Clients will not consistently boot into PXE environment - dnsmasq

jhumpf

I need some urgent help.
I am using dnsmasq so we do not have to alter our DHCP server. It is available to both subnets.
I am unsure if this inconsistency is on both subnets because there are not enough clients on the one to do accurate testing.

Sometimes the clients boot right into the PXE environment, much of the time they will give the following errors:
PXE-E52: proxyDHCP offers were received. No DHCP offers were received.
PXE-E55 ProxyDHCP did not reply to request on port 4011

This does work sometimes but it is REALLY inconsistent and yesterday took dozens of reboots and many failed attempts for them all to come up for multicast and unicast when I do them separately.

I have the exact config for dnsmasq as the install for CentOS 7 FOG wiki says to have.

george1421

Did you use my dnsmasq configuration file to setup dnsmasq on your FOG server or some other configuration file?

https://forums.fogproject.org/topic/12796/installing-dnsmasq-on-your-fog-server

Did you add the dnsmasq server’s IP address to your dhcp-relay/helper service running on your subnet router?

george1421

@jhumpf said in Clients will not consistently boot into PXE environment - dnsmasq:

Sometimes the clients boot right into the PXE environment, much of the time they will give the following errors:
PXE-E52: proxyDHCP offers were received. No DHCP offers were received.
PXE-E55 ProxyDHCP did not reply to request on port 4011

This would indicate that dnsmasq DID respond because it knows there is a proxyDHCP server. It would only know that because it was told there was one.

Does this issue happen on one subnet more than another?

Do you have more than 1 dhcp server on your network?

Finally, can you successfully predict when this error will happen, such as if we setup wireshark we could capture it not working?

jhumpf

@george1421 said in Clients will not consistently boot into PXE environment - dnsmasq:

@jhumpf said in Clients will not consistently boot into PXE environment - dnsmasq:

Sometimes the clients boot right into the PXE environment, much of the time they will give the following errors:
PXE-E52: proxyDHCP offers were received. No DHCP offers were received.
PXE-E55 ProxyDHCP did not reply to request on port 4011

This would indicate that dnsmasq DID respond because it knows there is a proxyDHCP server. It would only know that because it was told there was one.

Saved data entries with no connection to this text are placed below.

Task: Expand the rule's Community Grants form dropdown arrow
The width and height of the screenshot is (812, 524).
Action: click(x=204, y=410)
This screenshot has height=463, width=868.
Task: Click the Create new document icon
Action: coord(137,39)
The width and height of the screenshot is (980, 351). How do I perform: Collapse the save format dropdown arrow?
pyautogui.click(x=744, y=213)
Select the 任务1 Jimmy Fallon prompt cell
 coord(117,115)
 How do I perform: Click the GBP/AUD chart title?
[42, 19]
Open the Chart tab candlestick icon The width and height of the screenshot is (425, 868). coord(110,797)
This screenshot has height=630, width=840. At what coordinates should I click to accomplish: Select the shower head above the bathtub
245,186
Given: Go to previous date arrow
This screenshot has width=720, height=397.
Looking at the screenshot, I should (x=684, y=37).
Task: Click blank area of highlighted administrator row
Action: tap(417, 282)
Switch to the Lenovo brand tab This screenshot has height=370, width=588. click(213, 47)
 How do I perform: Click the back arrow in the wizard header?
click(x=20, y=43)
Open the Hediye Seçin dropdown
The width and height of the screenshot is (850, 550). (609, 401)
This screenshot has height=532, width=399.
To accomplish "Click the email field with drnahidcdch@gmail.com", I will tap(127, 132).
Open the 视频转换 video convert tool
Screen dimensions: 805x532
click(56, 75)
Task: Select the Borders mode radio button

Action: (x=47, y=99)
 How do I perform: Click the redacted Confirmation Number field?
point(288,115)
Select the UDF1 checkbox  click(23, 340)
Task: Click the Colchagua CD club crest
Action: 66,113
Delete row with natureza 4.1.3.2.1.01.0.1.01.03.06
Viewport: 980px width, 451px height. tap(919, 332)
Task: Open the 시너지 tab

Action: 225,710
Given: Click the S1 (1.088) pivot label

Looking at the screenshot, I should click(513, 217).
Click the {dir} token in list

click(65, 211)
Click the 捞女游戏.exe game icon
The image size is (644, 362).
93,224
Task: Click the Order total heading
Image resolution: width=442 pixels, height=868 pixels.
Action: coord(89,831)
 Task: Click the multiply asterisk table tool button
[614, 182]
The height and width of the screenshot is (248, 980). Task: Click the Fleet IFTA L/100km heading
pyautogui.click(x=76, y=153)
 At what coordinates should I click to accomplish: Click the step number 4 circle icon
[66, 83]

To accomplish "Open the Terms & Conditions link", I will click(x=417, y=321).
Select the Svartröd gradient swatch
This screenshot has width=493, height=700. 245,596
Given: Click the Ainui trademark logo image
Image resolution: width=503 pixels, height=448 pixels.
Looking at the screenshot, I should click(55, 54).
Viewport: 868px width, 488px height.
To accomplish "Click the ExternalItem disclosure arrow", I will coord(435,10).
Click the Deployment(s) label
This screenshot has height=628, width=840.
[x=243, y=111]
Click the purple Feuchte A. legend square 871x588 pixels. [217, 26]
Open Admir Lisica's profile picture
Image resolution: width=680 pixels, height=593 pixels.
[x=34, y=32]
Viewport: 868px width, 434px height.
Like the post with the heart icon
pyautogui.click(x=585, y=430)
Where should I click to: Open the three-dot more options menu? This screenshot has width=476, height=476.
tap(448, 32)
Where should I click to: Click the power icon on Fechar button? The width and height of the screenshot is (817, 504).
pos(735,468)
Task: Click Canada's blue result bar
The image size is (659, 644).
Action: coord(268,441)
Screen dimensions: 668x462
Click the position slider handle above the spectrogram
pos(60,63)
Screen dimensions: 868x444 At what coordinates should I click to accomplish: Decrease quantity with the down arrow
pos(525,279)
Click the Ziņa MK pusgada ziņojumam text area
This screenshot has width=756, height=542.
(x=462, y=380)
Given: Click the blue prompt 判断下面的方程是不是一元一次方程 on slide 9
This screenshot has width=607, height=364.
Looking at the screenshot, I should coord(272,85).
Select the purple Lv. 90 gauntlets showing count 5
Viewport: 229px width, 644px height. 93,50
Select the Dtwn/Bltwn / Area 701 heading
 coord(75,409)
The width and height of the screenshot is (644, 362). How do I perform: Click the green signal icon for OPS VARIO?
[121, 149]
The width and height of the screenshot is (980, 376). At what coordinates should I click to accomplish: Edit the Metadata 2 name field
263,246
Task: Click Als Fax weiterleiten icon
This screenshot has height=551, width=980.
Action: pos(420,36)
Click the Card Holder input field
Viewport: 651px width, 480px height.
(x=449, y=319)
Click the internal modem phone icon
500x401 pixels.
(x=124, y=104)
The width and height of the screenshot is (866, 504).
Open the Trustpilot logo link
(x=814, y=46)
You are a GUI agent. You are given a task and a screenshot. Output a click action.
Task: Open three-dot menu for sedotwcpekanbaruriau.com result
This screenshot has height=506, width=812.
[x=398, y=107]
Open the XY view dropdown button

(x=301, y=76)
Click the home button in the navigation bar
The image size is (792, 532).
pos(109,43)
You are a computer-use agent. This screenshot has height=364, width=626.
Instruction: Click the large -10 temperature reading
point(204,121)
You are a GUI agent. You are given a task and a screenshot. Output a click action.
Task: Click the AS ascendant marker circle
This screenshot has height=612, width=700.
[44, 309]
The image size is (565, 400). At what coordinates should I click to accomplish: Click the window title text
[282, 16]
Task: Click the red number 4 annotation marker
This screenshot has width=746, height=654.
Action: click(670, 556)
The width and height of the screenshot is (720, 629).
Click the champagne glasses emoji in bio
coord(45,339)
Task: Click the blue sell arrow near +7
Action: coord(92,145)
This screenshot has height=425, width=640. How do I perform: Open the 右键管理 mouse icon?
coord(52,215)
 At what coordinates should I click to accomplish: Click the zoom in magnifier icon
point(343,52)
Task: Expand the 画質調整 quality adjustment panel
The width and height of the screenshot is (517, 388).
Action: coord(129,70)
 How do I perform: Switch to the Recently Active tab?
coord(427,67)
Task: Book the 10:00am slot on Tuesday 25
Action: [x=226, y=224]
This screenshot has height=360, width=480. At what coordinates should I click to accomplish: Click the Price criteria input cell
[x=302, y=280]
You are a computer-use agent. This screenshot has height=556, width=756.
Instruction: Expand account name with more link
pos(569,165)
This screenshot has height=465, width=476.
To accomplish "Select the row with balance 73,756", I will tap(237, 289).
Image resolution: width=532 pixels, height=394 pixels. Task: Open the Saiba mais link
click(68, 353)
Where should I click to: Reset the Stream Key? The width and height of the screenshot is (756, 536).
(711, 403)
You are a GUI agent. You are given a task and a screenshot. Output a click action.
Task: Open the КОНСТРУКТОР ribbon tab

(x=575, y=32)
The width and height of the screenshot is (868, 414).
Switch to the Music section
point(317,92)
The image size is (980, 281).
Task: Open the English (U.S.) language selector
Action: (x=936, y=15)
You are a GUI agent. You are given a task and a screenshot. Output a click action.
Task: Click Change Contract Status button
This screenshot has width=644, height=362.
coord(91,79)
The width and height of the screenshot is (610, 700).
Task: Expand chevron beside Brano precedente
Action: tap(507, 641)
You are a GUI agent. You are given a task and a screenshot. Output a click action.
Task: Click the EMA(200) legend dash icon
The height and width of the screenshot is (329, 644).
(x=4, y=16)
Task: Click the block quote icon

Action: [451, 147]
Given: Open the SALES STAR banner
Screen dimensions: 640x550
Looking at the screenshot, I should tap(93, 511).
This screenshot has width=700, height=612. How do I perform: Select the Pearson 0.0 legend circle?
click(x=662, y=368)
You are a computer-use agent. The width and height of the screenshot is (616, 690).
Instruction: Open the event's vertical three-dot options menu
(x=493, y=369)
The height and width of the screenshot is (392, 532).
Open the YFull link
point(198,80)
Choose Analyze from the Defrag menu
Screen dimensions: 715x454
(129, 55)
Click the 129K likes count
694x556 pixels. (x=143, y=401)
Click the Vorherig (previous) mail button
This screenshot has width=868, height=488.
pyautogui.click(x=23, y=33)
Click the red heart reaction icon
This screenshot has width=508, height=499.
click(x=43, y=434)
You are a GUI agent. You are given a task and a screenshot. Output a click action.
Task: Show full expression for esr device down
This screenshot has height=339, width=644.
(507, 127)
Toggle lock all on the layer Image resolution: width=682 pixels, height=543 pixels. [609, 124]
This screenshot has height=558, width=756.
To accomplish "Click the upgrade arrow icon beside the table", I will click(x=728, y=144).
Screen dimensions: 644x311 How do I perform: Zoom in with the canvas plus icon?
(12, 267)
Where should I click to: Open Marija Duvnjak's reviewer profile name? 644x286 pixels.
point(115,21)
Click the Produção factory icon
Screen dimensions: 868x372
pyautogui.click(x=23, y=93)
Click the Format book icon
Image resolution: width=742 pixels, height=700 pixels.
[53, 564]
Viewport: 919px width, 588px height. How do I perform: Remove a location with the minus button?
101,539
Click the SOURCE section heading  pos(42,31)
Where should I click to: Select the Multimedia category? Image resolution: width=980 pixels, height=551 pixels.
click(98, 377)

Does this issue happen on one subnet more than another?

Do you have more than 1 dhcp server on your network?

Finally, can you successfully predict when this error will happen, such as if we setup wireshark we could capture it not working?

I am not positive about the multiple subsets. I believe so but I cant be certain.
I can ask about multiple dhcp servers. And I’m not sure about predictions. We probably can capture it with wireshark.
I tried doing it from the server and I didn’t see anything noteworthy but maybe I’m missing something

george1421

@jhumpf Did you use my config file referenced in the first link to setup your dnsmasq server?

jhumpf

@george1421 said in Clients will not consistently boot into PXE environment - dnsmasq:

@jhumpf Did you use my config file referenced in the first link to setup your dnsmasq server?

Yes. Plus one line for my second subnet

george1421

@jhumpf said in Clients will not consistently boot into PXE environment - dnsmasq:

Yes. Plus one line for my second subnet

You should not need any additional lines for subnets since the dnsmasq service only provides pxe boot information.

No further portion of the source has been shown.